Uji sitrate bertujuan untuk mengetahui penggunaan sitrate sebagai sumber
karbon. Medium Simmon Sitrate Agar merupakan media sintetik dengan NA
sitrat sebagai satu-satunya sumber karbon, NH4+ sebagai sumber N dan
bromthymol Blue sebagai indikator pH. Bila morkoorganisme mampu
menggunakan sitrate, maka asam akan perlahan menghilang dari medium biakan,
sehingga menyebabkan peningkatan pH dan mengubah warna medium dari hijau
menjadi biru. Hal demikian menunjukkan bahwa mikroorganisme mampu
menggunakan sitrate sebagai satu-satunya sumber karbon. Sridhar (2006),
menyatakan bahwa Bromothymol blue digunakan sebagai indikator asam sitrate
dimetabolisme, menghasilkan karbondioksida yang menggabungkan natrium
dengan air untuk membentuk natrium karbonat yang merupakan produk alkaline
Bakteri Escherichia coli dinyatakan positif apabila uji indol dan Methyl Red
(MR) menunjukkan hasil positif (+), sedangkan uji Voges proskauer (VP) dan uji
sitrate menunjukkan reaksi negatif (-). Jika salah satu interpretasi hasil tidak
sesuai maka biakan yang diuji dinyatakan tidak mengandung bakteri Escherichia
coli.
Tabel 2. Interpretasi hasil uji biokimia bakteri Escherichia coli .

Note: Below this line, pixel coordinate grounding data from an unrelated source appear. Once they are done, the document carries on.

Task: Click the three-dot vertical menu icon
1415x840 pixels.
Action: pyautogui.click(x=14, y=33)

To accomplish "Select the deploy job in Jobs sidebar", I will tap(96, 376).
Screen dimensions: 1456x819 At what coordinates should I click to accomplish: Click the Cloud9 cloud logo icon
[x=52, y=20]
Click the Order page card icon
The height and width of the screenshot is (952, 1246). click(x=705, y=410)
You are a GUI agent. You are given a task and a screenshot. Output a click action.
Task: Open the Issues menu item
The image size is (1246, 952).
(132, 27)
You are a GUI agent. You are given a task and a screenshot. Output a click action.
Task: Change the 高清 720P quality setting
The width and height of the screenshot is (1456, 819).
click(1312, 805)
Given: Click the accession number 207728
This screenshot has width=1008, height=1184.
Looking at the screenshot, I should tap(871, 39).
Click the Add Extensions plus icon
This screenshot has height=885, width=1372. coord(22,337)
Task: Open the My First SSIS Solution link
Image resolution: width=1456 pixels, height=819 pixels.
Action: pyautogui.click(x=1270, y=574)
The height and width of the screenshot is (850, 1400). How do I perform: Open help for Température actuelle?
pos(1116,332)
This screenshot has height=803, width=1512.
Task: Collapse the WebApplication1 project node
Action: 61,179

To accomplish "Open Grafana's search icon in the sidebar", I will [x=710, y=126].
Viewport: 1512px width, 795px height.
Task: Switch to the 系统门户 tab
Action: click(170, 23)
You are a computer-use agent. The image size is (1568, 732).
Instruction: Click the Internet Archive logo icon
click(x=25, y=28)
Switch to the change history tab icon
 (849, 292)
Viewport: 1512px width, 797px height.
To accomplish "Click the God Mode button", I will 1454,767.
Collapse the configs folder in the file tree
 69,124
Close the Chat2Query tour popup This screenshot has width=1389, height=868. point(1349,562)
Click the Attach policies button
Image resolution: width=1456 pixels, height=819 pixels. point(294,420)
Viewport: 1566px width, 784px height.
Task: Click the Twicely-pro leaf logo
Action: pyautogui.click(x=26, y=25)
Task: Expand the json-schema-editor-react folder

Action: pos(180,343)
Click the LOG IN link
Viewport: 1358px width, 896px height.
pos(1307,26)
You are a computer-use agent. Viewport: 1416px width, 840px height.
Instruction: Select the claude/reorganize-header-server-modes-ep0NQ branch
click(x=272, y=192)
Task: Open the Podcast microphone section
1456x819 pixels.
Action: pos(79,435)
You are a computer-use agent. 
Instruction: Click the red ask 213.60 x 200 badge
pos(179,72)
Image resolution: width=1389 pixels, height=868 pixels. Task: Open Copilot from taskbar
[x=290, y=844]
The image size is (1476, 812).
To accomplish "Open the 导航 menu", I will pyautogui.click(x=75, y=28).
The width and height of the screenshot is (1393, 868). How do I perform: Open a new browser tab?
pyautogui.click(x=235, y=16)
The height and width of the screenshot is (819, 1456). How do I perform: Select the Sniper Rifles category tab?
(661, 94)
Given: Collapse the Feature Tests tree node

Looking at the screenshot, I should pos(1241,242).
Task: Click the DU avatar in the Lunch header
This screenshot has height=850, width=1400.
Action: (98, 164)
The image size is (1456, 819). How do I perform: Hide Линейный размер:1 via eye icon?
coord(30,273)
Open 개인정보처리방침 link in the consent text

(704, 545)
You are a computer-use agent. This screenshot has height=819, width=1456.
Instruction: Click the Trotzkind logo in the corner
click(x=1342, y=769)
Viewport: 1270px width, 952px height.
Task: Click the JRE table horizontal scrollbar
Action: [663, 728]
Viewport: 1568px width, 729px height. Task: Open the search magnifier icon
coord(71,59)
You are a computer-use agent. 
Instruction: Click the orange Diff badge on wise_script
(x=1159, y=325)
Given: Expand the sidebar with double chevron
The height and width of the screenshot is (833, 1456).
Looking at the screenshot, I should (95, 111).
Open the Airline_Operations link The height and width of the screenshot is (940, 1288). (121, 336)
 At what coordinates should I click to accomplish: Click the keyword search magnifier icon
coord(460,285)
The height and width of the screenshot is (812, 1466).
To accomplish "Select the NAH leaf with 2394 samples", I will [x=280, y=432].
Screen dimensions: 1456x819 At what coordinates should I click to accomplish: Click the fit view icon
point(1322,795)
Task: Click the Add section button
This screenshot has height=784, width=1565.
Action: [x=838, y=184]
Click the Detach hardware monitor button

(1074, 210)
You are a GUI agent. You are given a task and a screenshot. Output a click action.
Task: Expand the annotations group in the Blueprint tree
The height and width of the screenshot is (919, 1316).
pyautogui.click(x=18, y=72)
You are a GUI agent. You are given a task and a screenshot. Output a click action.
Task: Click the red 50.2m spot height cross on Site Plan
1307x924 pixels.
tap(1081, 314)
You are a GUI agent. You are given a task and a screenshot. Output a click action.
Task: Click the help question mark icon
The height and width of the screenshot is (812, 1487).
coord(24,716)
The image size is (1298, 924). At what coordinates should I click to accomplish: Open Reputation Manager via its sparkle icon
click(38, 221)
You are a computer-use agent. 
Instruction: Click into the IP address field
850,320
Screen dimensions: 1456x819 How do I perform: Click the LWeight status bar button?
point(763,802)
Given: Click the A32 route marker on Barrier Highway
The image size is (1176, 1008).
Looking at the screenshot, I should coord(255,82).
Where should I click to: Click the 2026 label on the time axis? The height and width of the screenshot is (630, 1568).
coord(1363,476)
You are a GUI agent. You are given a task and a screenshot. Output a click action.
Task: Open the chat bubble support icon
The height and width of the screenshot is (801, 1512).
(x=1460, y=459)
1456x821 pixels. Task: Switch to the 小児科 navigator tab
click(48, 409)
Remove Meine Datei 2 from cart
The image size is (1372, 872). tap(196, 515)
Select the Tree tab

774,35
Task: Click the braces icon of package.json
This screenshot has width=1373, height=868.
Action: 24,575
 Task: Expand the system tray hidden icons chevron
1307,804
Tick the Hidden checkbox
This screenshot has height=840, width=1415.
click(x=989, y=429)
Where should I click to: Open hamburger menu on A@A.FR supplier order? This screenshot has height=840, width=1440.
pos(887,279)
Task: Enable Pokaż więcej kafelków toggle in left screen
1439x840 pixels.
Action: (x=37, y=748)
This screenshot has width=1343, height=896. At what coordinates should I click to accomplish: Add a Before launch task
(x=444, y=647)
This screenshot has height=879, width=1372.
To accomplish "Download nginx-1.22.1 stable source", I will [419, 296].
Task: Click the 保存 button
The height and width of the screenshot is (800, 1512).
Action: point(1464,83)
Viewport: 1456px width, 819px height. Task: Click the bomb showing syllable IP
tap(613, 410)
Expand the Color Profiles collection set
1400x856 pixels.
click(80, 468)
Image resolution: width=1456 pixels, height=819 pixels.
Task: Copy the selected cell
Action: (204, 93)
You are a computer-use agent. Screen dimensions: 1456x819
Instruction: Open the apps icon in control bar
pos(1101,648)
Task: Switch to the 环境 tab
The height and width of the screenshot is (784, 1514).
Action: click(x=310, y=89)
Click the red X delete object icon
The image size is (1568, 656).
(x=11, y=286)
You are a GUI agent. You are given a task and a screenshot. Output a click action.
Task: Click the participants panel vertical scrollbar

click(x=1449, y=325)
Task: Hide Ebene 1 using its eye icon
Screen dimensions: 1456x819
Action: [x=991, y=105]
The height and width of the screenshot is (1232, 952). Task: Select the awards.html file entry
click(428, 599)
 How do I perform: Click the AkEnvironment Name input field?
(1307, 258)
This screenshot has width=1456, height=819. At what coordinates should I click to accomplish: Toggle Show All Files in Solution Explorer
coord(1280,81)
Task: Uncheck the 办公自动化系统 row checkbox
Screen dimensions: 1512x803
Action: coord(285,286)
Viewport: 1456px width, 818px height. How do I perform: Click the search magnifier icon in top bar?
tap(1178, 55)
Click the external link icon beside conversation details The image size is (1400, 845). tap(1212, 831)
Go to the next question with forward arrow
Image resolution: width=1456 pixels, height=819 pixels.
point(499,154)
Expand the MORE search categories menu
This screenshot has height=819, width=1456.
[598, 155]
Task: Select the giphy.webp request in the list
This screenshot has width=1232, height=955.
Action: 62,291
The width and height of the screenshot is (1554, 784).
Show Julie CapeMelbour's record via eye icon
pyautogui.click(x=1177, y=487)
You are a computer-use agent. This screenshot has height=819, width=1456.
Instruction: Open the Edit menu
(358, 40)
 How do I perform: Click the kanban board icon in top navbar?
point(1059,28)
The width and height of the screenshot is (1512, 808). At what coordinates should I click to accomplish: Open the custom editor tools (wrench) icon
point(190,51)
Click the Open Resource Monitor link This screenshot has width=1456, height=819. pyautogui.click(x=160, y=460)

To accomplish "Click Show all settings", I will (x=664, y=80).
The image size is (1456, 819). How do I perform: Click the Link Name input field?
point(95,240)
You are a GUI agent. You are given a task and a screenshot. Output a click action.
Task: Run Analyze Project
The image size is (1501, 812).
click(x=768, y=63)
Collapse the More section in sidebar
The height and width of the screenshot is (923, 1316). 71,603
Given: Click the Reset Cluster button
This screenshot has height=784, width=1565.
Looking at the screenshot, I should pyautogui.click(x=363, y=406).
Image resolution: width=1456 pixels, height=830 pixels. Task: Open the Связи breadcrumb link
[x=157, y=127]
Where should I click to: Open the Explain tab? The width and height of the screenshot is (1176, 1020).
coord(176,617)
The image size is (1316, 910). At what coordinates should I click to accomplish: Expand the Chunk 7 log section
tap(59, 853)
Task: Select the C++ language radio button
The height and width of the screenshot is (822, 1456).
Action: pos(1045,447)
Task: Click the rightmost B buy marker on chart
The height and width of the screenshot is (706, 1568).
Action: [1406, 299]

Kriteria Biotipe 1 Biotipe 2
Gas pada tabung LTB + +
Produksi indole + -
Uji MR + +
Uji VP - -
Uji Citrate - -
Uji morfologi Gram negatif, bentuk batang pendek dan tidak
berspora
Gram negatif, bentuk batang pendek dan tidak
berspora
Sumber : SNI 2332.1 : 2015
Keterangan:
LTB : (+) Keruh dan terbentuk gas dalam tabung durham.
Indol : (+) Terbentuk cincin merah pada permukaan medium.
(-) Terbentuk cincin kuning pada permukaan medium.
MR : (+) Terjadi perubahan warna medium dari kuning menjadi merah.
VP : (-) Tidak adanya perubahan warna pada medium.